Could you rewrite the lines starting with the one containing "Where should I click to: Click the Royal" and going on through the one containing "(x=8, y=16)", requests included, with every coordinate in the answers multiplied by 2.6 and rounded to a whole number, halves up? Leave all other numbers as they are.

· · · · · · ·

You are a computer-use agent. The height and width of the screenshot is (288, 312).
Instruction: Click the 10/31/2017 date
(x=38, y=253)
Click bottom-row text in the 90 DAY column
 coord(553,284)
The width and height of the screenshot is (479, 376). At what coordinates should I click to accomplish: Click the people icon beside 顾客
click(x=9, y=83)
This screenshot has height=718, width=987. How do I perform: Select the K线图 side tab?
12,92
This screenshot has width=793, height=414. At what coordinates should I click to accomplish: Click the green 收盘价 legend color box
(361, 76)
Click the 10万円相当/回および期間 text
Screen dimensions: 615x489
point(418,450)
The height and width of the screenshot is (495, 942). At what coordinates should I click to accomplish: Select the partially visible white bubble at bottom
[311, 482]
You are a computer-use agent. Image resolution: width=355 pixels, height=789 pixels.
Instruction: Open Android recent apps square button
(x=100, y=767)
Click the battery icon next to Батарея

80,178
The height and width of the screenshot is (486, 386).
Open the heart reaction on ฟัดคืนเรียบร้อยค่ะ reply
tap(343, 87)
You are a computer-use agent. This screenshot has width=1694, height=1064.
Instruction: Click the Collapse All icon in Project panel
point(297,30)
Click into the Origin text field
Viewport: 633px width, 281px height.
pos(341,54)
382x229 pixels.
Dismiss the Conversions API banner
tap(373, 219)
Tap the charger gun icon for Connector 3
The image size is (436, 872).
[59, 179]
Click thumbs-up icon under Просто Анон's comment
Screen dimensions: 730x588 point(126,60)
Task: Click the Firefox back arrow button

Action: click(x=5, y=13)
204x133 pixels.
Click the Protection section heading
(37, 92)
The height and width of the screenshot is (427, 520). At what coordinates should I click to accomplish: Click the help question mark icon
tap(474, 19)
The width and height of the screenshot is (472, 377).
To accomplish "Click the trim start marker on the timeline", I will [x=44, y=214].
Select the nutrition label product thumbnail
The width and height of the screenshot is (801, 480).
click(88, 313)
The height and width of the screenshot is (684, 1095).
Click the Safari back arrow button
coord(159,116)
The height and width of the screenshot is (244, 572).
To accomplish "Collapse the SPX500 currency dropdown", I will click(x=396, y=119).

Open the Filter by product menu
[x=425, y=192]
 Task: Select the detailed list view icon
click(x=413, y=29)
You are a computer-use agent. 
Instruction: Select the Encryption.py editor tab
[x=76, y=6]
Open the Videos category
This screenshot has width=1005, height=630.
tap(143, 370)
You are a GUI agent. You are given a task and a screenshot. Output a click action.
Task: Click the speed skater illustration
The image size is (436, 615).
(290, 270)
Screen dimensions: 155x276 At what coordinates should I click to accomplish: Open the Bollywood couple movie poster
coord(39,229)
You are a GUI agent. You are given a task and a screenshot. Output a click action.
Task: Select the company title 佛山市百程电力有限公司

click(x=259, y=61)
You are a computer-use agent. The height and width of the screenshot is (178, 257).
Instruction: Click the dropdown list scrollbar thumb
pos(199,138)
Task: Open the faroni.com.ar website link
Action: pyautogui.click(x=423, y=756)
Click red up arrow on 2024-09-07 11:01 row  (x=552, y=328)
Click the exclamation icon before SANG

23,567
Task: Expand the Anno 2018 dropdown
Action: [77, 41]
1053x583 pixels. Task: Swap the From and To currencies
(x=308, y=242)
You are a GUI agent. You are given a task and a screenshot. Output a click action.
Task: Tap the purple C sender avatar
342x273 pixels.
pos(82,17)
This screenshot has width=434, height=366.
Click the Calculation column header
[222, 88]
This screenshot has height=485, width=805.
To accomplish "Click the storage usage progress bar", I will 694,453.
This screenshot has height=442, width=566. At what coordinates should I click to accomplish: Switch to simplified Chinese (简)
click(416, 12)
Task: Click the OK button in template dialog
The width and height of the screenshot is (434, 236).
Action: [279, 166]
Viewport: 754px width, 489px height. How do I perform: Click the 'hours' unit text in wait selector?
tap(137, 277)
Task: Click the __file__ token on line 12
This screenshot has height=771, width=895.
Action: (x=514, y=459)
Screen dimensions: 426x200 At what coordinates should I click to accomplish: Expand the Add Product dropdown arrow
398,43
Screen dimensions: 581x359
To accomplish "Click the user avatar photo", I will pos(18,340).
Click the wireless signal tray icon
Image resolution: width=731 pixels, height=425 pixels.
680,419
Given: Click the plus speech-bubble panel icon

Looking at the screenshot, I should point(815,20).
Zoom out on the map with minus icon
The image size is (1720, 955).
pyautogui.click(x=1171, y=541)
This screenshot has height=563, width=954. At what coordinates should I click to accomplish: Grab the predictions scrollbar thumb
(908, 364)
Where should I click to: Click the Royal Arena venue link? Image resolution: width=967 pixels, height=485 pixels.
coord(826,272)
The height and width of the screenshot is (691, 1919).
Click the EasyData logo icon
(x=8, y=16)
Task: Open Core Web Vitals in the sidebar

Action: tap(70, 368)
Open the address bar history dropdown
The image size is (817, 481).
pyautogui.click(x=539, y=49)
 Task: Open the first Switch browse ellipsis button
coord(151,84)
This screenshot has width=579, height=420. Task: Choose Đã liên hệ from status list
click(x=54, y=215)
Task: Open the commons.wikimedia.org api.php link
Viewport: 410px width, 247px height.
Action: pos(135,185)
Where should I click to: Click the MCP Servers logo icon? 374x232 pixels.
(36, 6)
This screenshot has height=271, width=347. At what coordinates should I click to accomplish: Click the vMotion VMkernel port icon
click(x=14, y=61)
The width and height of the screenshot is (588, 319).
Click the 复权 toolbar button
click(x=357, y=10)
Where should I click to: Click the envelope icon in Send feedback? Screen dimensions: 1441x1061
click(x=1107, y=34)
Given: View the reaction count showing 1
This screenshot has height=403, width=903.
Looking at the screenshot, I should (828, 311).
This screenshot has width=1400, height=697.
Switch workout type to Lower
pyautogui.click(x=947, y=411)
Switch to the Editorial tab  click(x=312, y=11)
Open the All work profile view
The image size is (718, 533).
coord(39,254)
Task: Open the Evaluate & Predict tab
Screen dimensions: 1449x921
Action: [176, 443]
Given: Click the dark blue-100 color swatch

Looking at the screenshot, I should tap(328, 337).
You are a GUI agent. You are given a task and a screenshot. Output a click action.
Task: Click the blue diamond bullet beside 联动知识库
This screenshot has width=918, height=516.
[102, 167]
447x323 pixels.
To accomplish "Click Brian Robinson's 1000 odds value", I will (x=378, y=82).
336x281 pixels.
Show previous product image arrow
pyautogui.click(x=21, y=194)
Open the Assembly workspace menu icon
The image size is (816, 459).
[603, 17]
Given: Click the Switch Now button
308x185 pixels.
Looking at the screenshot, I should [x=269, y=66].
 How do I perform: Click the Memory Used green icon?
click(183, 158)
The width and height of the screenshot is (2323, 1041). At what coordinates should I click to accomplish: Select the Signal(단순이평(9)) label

· · · · · · ·

Result below:
Where should I click to: Click the Royal Arena venue link? Image resolution: width=967 pixels, height=485 pixels.
coord(2148,707)
The height and width of the screenshot is (691, 1919).
Click the EasyData logo icon
(x=21, y=42)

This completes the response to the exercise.